Alfred
Alfred Nobel found out what people thought about him, and it kind of ruined his life.
Here’s the story. Alfred Nobel was a scientist. He was the guy who made nitroglycerin safe enough to use by adding diatomaceous earth to it, creating dynamite. He had several hundred other patents, including a lot of explosive stuff used in warfare. In 1888 when one of his brothers died, several newspapers thought it was him. A particular newspaper in France printed an obituary that supposedly called him “The Merchant of Death” because of his work on weapons. While that may not have been accurately reported, there was definitely one obituary printed that read, in part, “... A man who can only with the utmost difficulty be considered a benefactor of mankind has died yesterday at Cannes.”

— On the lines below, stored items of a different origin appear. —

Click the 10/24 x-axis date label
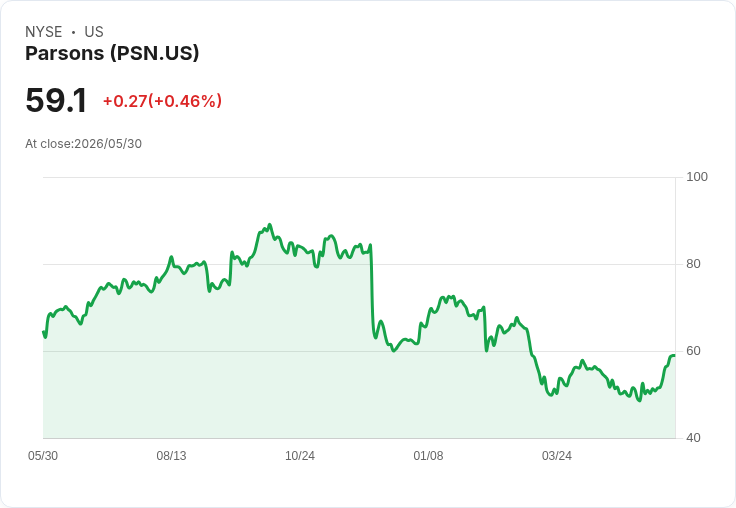Image resolution: width=736 pixels, height=508 pixels. (x=300, y=455)
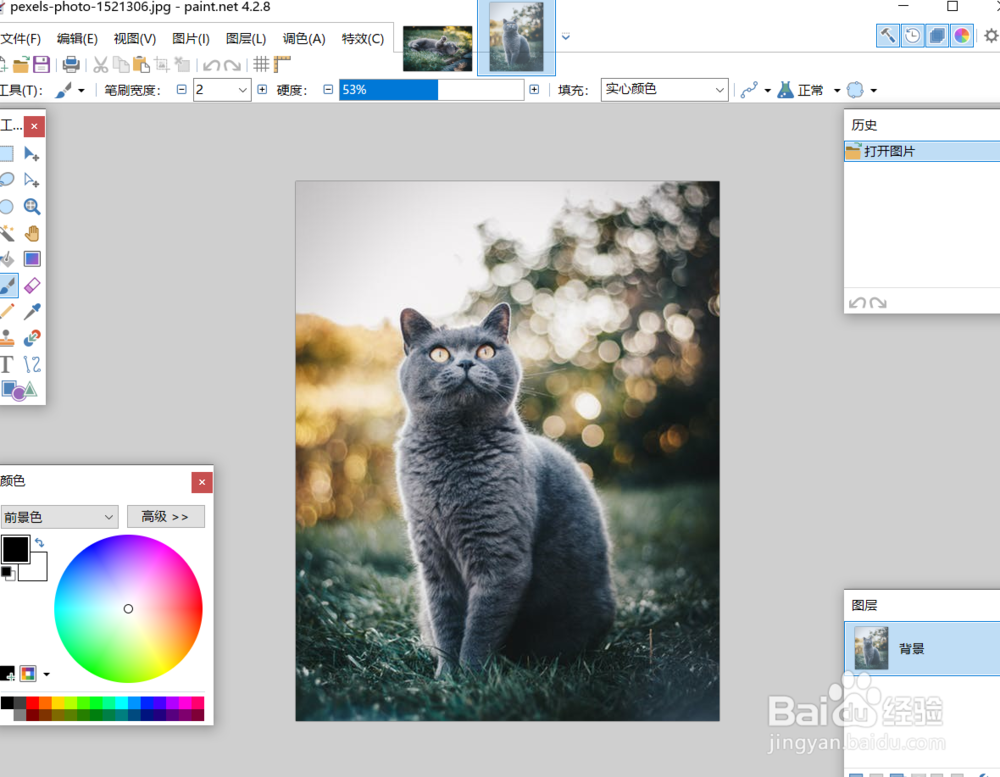
Task: Open the 图层(L) menu
Action: tap(246, 38)
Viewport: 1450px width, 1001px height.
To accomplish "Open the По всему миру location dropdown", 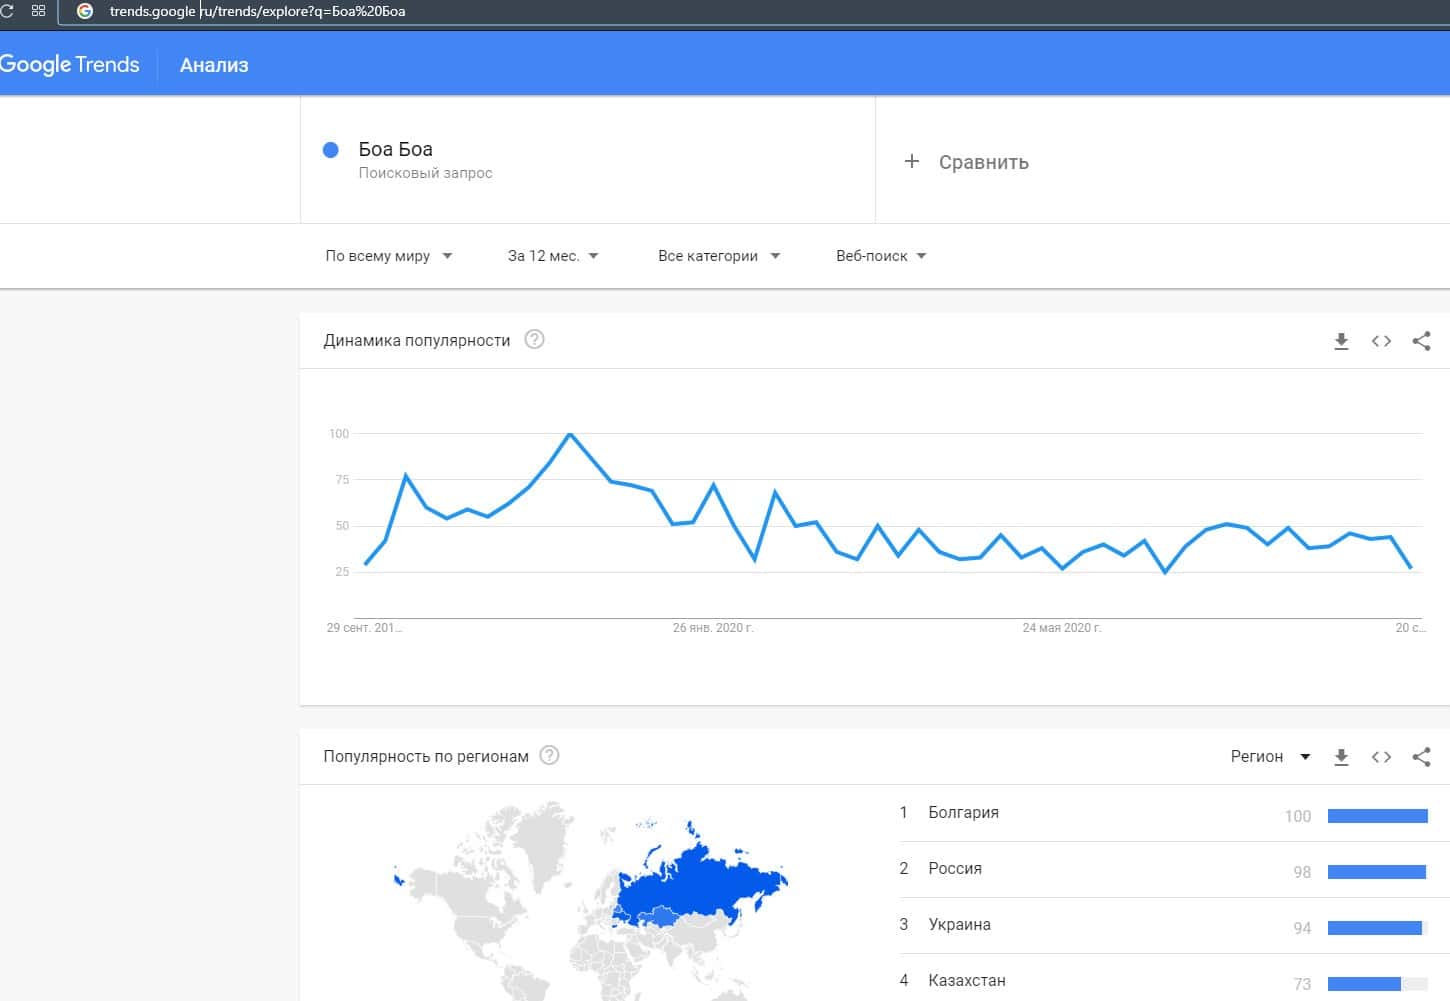I will tap(388, 256).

I can only faintly imagine how that felt. Alfred thought of himself as a scientist, as a businessman who’d made a fortune developing products that helped mining, road building and many other industries. Yes, his inventions did make killing his fellow man more efficient on an industrial scale, but that wasn’t how he saw himself.
However, it was how the world saw him.
About a hundred years before Alfred’s premature obituary, the poet Robert Burns was sitting in church behind a grandly dressed lady and happened to spot lice crawling around in her bonnet.
Well, first of all, Bobbie should have been paying attention to the sermon and not noticing his neighbor, which is what my mom would have said to me in similar circumstances. But because Robert was a poet, he used the experience to write his famous poem, “To A Louse.”
Oh, would some Power the gift give us
To see ourselves as others see us!
It would from many a blunder free us,
And foolish notion:
What airs in dress and gait would leave us,
And even devotion!
It’s considerably more confusing in the Scottish dialect, but the point of the poem is that this lady thought she was the cat’s meow, all dressed in her best and looking good. She had no idea that the people sitting behind her were going, “Oh, mingin’! ” (the approximate eighteenth century Scottish equivalent of “Oh, gross!”).
We have no idea what the grand lady would have done if she’d known about her infestation, but we do know what Alfred did. He set out to change the first line in his obituary. He set aside 94% of his estate, which he didn’t tell his heirs about, but that’s a different, grumpier story, to fund the prizes that now bear his name. He wanted to award people money and fame for advancing civilization.
It worked. Hardly anyone remembers the source of his fortune, but we all know what he did with it. My guess is most people don’t labor their whole life just to win a Nobel Prize, but it certainly has to feel good if you get one.
Personally, I’m fine not knowing how my obituary will read. I just hope it isn’t printed for a while.